WASHINGTON (Sputnik) — Billions of gallons of polluted water used by the fracking industry disposed of in underground injection wells could be causing earthquakes and pose long-term risks to water quality, experts told Sputnik.
“There is clearly a documented link between injection wells and seismic activity, and most of the seismic activity that has been identified in Texas over the last several years has to do with injection or disposal wells, not with the fracking process directly,” University of Texas at Austin Center for International Energy and Environmental Policy Fellow Fred Beach told Sputnik.
Fracking, or hydraulic fracturing, extracts oil and gas by breaking underground shale formations with highly pressurized water and chemicals. A report by the environment group Environment American found that the fracking industry produced 280 billion gallons of toxic wastewater in 2012 alone.
The oil and gas industry has traditionally disposed of the polluted water by injecting it deep underground in disused oil and gas wells, or injection wells, Beach said.
A US Geological Survey (USGS) report published last week said there is remarkable increase in earthquake activity in large areas of the United States that used to experience few if any earthquakes.
“The disposal of this wastewater by deep injection occasionally results in earthquakes that are large enough to be felt, and sometimes damaging. Deep injection of wastewater is the primary cause of the dramatic rise in detected earthquakes and the corresponding increase in seismic hazard in the central US,” the USGS report said.
Scientists understand the mechanism behind human-induced earthquakes, but it is still difficult to completely understand it subsurface structures, University of Texas at Austin structural geologist Julia Gale told Sputnik.
“Scientists have a good scientific understanding of how it works, but what is often lacking to be definitive is precise enough data given a specific situation. We understand the process it’s just that in a given situation there are a lot of variables,” Gale said.
Gale explained there are many faults in the Earth’s crust that are not actively slipping but are in an orientation that, if the stress state changes around them, may slip and thereby cause earthquakes.
“If you introduce fluid into the subsurface the primary thing that it does is change the stress state. And under certain circumstances that might make a fault slip,” Gale said. “There may be more than one mechanism causing earthquakes,” she added, “there may be some natural seismicity as well as some that’s induced by water disposal.”

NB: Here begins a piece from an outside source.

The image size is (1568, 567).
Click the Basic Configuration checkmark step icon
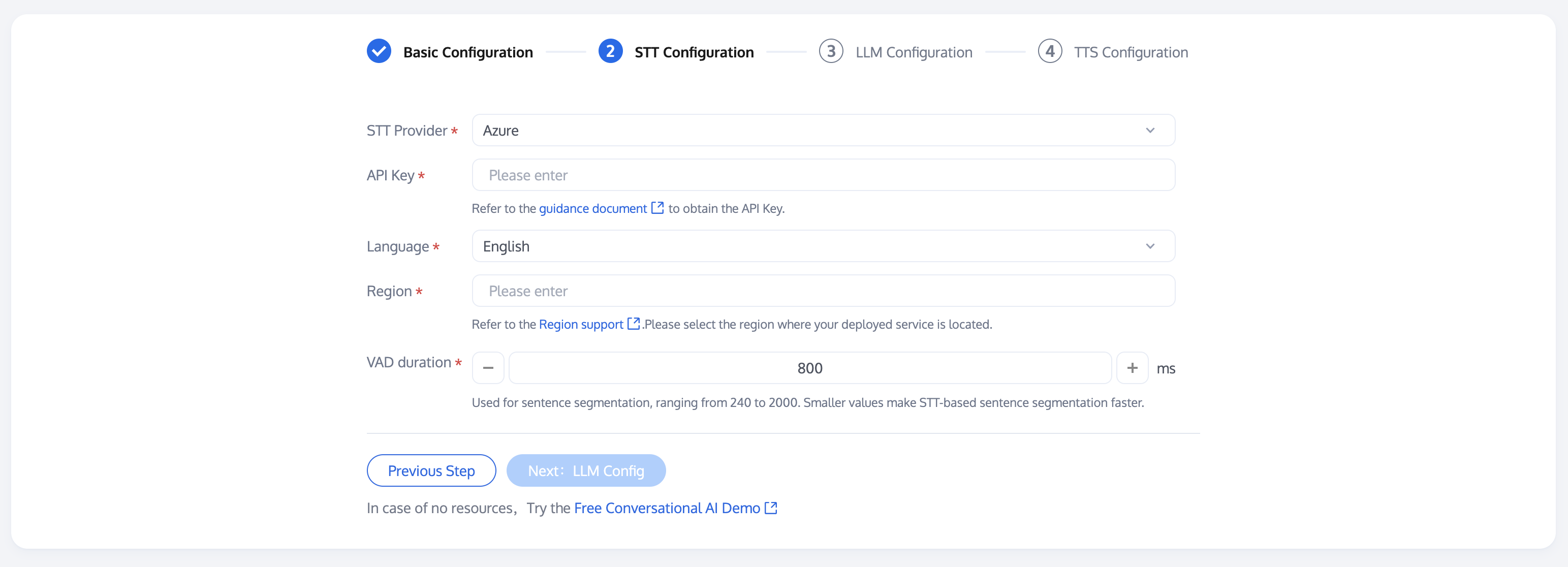pos(379,52)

Beach argued that the earthquakes are more of a nuisance — typically not surpassing 2.5 on the Richter scale — and the real long-term risk is water pollution.
“The risk or hazard presented by these micro-tremors is miniscule. The real risk is these disposal wells and what we are putting down them and what the long-term risk of that is. It’s not a seismic risk, it’s a pollution risk,” Beach said.
“Pumping anything underground where you can’t see it and assuming it is going to be okay down there is a false hope,” Beach added, pointing out that in the past, humans discharged pollutants in the oceans only to realize decades later the environmental impact.
“I think we’ll see the same situation we witness with oceans with disposal wells 20-30 years down the road. People are going to say, ‘You were doing what back then, you were pumping what down there?’” Beach said.
Beach concluded there is a bright side to the earthquakes in that they bring attention to the issue of disposal wells, which are very poorly regulated, supervised and inspected.